**EXERCISE GOAL:** Output the entries that follow, word for word.

**PROVIDED RECORDS:**

###

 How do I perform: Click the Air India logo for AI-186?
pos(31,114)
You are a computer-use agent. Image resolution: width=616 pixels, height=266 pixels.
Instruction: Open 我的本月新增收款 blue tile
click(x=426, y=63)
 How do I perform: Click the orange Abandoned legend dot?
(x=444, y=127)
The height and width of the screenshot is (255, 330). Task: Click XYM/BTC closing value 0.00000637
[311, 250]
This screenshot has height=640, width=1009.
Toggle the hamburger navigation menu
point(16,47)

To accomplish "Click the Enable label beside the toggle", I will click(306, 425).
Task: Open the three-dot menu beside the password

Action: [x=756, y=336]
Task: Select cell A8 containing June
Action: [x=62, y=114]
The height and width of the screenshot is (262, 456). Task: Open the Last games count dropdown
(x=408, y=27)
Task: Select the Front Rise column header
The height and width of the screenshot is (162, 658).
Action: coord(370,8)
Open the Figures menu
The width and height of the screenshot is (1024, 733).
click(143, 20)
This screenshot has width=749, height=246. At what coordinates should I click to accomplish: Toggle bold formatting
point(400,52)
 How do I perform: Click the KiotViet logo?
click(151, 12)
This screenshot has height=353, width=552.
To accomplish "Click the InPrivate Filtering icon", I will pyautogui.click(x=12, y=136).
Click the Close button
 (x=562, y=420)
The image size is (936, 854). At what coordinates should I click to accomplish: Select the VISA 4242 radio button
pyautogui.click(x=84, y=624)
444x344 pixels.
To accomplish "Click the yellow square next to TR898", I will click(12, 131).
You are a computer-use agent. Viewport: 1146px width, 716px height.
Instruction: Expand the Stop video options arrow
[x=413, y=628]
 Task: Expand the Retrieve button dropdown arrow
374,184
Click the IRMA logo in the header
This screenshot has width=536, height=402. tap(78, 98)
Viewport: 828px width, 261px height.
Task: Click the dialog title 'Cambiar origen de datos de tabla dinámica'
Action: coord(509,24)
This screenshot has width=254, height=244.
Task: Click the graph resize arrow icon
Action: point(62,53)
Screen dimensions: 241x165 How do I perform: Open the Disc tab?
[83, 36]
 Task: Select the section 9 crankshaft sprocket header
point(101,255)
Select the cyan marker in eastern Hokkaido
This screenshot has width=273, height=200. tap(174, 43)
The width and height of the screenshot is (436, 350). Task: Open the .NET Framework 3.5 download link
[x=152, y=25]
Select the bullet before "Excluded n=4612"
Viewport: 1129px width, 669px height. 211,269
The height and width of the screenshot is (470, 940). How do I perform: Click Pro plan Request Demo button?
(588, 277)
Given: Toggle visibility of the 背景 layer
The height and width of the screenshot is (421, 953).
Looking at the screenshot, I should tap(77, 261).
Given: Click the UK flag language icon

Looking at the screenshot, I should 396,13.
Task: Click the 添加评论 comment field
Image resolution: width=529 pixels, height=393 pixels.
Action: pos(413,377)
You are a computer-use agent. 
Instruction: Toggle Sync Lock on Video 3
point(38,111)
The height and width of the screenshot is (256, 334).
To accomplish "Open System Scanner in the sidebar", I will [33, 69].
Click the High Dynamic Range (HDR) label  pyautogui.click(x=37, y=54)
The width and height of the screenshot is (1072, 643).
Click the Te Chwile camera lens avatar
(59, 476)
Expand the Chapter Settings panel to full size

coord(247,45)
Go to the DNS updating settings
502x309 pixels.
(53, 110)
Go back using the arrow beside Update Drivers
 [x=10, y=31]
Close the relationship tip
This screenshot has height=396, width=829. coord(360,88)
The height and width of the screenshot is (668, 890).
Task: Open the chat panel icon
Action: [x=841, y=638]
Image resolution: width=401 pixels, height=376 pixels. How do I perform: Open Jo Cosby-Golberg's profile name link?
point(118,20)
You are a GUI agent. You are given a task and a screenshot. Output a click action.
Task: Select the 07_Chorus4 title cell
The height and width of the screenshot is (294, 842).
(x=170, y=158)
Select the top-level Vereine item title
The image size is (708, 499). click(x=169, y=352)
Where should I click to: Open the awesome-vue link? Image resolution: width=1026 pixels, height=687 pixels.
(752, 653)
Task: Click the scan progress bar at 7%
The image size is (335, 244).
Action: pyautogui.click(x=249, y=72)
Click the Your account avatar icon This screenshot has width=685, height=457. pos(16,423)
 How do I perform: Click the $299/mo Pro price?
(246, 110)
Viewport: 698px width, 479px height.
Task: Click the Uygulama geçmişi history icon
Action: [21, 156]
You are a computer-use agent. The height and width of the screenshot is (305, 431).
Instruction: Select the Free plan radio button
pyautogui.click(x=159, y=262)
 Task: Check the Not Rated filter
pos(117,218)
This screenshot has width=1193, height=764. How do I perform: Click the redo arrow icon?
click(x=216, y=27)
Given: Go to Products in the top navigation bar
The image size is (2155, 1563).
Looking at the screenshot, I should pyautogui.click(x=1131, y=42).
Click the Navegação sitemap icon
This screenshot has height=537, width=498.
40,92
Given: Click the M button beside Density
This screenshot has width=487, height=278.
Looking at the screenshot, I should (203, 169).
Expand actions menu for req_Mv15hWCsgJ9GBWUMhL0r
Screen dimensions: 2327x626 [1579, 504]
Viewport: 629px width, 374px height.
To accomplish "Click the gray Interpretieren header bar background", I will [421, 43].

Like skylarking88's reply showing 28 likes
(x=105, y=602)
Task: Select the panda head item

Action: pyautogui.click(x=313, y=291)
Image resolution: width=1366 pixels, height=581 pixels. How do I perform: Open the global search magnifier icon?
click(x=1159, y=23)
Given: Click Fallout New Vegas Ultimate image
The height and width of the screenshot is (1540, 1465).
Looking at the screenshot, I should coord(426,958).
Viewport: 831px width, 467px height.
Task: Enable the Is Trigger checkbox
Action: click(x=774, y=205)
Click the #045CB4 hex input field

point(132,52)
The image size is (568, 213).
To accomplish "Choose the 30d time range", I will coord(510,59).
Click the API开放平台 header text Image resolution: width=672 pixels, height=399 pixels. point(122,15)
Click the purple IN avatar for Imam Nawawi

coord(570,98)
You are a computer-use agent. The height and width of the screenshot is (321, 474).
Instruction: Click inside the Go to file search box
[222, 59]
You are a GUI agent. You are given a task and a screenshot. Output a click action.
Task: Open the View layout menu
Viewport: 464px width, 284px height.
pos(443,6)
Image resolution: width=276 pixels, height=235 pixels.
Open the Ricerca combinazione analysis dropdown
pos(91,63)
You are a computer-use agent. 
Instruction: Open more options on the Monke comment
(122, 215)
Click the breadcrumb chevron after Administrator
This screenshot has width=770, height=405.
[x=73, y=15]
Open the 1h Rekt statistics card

###

**REPLY:**
 How do I perform: Click the Air India logo for AI-186?
pos(31,114)
You are a computer-use agent. Image resolution: width=616 pixels, height=266 pixels.
Instruction: Open 我的本月新增收款 blue tile
click(x=426, y=63)
 How do I perform: Click the orange Abandoned legend dot?
(x=444, y=127)
The height and width of the screenshot is (255, 330). Task: Click XYM/BTC closing value 0.00000637
[311, 250]
This screenshot has height=640, width=1009.
Toggle the hamburger navigation menu
point(16,47)

To accomplish "Click the Enable label beside the toggle", I will click(306, 425).
Task: Open the three-dot menu beside the password

Action: [x=756, y=336]
Task: Select cell A8 containing June
Action: [x=62, y=114]
The height and width of the screenshot is (262, 456). Task: Open the Last games count dropdown
(x=408, y=27)
Task: Select the Front Rise column header
The height and width of the screenshot is (162, 658).
Action: coord(370,8)
Open the Figures menu
The width and height of the screenshot is (1024, 733).
click(143, 20)
This screenshot has width=749, height=246. At what coordinates should I click to accomplish: Toggle bold formatting
point(400,52)
 How do I perform: Click the KiotViet logo?
click(151, 12)
This screenshot has height=353, width=552.
To accomplish "Click the InPrivate Filtering icon", I will pyautogui.click(x=12, y=136).
Click the Close button
 (x=562, y=420)
The image size is (936, 854). At what coordinates should I click to accomplish: Select the VISA 4242 radio button
pyautogui.click(x=84, y=624)
444x344 pixels.
To accomplish "Click the yellow square next to TR898", I will click(12, 131).
You are a computer-use agent. Viewport: 1146px width, 716px height.
Instruction: Expand the Stop video options arrow
[x=413, y=628]
 Task: Expand the Retrieve button dropdown arrow
374,184
Click the IRMA logo in the header
This screenshot has width=536, height=402. tap(78, 98)
Viewport: 828px width, 261px height.
Task: Click the dialog title 'Cambiar origen de datos de tabla dinámica'
Action: coord(509,24)
This screenshot has width=254, height=244.
Task: Click the graph resize arrow icon
Action: point(62,53)
Screen dimensions: 241x165 How do I perform: Open the Disc tab?
[83, 36]
 Task: Select the section 9 crankshaft sprocket header
point(101,255)
Select the cyan marker in eastern Hokkaido
This screenshot has width=273, height=200. tap(174, 43)
The width and height of the screenshot is (436, 350). Task: Open the .NET Framework 3.5 download link
[x=152, y=25]
Select the bullet before "Excluded n=4612"
Viewport: 1129px width, 669px height. 211,269
The height and width of the screenshot is (470, 940). How do I perform: Click Pro plan Request Demo button?
(588, 277)
Given: Toggle visibility of the 背景 layer
The height and width of the screenshot is (421, 953).
Looking at the screenshot, I should tap(77, 261).
Given: Click the UK flag language icon

Looking at the screenshot, I should 396,13.
Task: Click the 添加评论 comment field
Image resolution: width=529 pixels, height=393 pixels.
Action: pos(413,377)
You are a computer-use agent. 
Instruction: Toggle Sync Lock on Video 3
point(38,111)
The height and width of the screenshot is (256, 334).
To accomplish "Open System Scanner in the sidebar", I will [33, 69].
Click the High Dynamic Range (HDR) label  pyautogui.click(x=37, y=54)
The width and height of the screenshot is (1072, 643).
Click the Te Chwile camera lens avatar
(59, 476)
Expand the Chapter Settings panel to full size

coord(247,45)
Go to the DNS updating settings
502x309 pixels.
(53, 110)
Go back using the arrow beside Update Drivers
 [x=10, y=31]
Close the relationship tip
This screenshot has height=396, width=829. coord(360,88)
The height and width of the screenshot is (668, 890).
Task: Open the chat panel icon
Action: [x=841, y=638]
Image resolution: width=401 pixels, height=376 pixels. How do I perform: Open Jo Cosby-Golberg's profile name link?
point(118,20)
You are a GUI agent. You are given a task and a screenshot. Output a click action.
Task: Select the 07_Chorus4 title cell
The height and width of the screenshot is (294, 842).
(x=170, y=158)
Select the top-level Vereine item title
The image size is (708, 499). click(x=169, y=352)
Where should I click to: Open the awesome-vue link? Image resolution: width=1026 pixels, height=687 pixels.
(752, 653)
Task: Click the scan progress bar at 7%
The image size is (335, 244).
Action: pyautogui.click(x=249, y=72)
Click the Your account avatar icon This screenshot has width=685, height=457. pos(16,423)
 How do I perform: Click the $299/mo Pro price?
(246, 110)
Viewport: 698px width, 479px height.
Task: Click the Uygulama geçmişi history icon
Action: [21, 156]
You are a computer-use agent. The height and width of the screenshot is (305, 431).
Instruction: Select the Free plan radio button
pyautogui.click(x=159, y=262)
 Task: Check the Not Rated filter
pos(117,218)
This screenshot has width=1193, height=764. How do I perform: Click the redo arrow icon?
click(x=216, y=27)
Given: Go to Products in the top navigation bar
The image size is (2155, 1563).
Looking at the screenshot, I should pyautogui.click(x=1131, y=42).
Click the Navegação sitemap icon
This screenshot has height=537, width=498.
40,92
Given: Click the M button beside Density
This screenshot has width=487, height=278.
Looking at the screenshot, I should (203, 169).
Expand actions menu for req_Mv15hWCsgJ9GBWUMhL0r
Screen dimensions: 2327x626 [1579, 504]
Viewport: 629px width, 374px height.
To accomplish "Click the gray Interpretieren header bar background", I will [421, 43].

Like skylarking88's reply showing 28 likes
(x=105, y=602)
Task: Select the panda head item

Action: pyautogui.click(x=313, y=291)
Image resolution: width=1366 pixels, height=581 pixels. How do I perform: Open the global search magnifier icon?
click(x=1159, y=23)
Given: Click Fallout New Vegas Ultimate image
The height and width of the screenshot is (1540, 1465).
Looking at the screenshot, I should coord(426,958).
Viewport: 831px width, 467px height.
Task: Enable the Is Trigger checkbox
Action: click(x=774, y=205)
Click the #045CB4 hex input field

point(132,52)
The image size is (568, 213).
To accomplish "Choose the 30d time range", I will coord(510,59).
Click the API开放平台 header text Image resolution: width=672 pixels, height=399 pixels. point(122,15)
Click the purple IN avatar for Imam Nawawi

coord(570,98)
You are a computer-use agent. The height and width of the screenshot is (321, 474).
Instruction: Click inside the Go to file search box
[222, 59]
You are a GUI agent. You are given a task and a screenshot. Output a click action.
Task: Open the View layout menu
Viewport: 464px width, 284px height.
pos(443,6)
Image resolution: width=276 pixels, height=235 pixels.
Open the Ricerca combinazione analysis dropdown
pos(91,63)
You are a computer-use agent. 
Instruction: Open more options on the Monke comment
(122, 215)
Click the breadcrumb chevron after Administrator
This screenshot has width=770, height=405.
[x=73, y=15]
Open the 1h Rekt statistics card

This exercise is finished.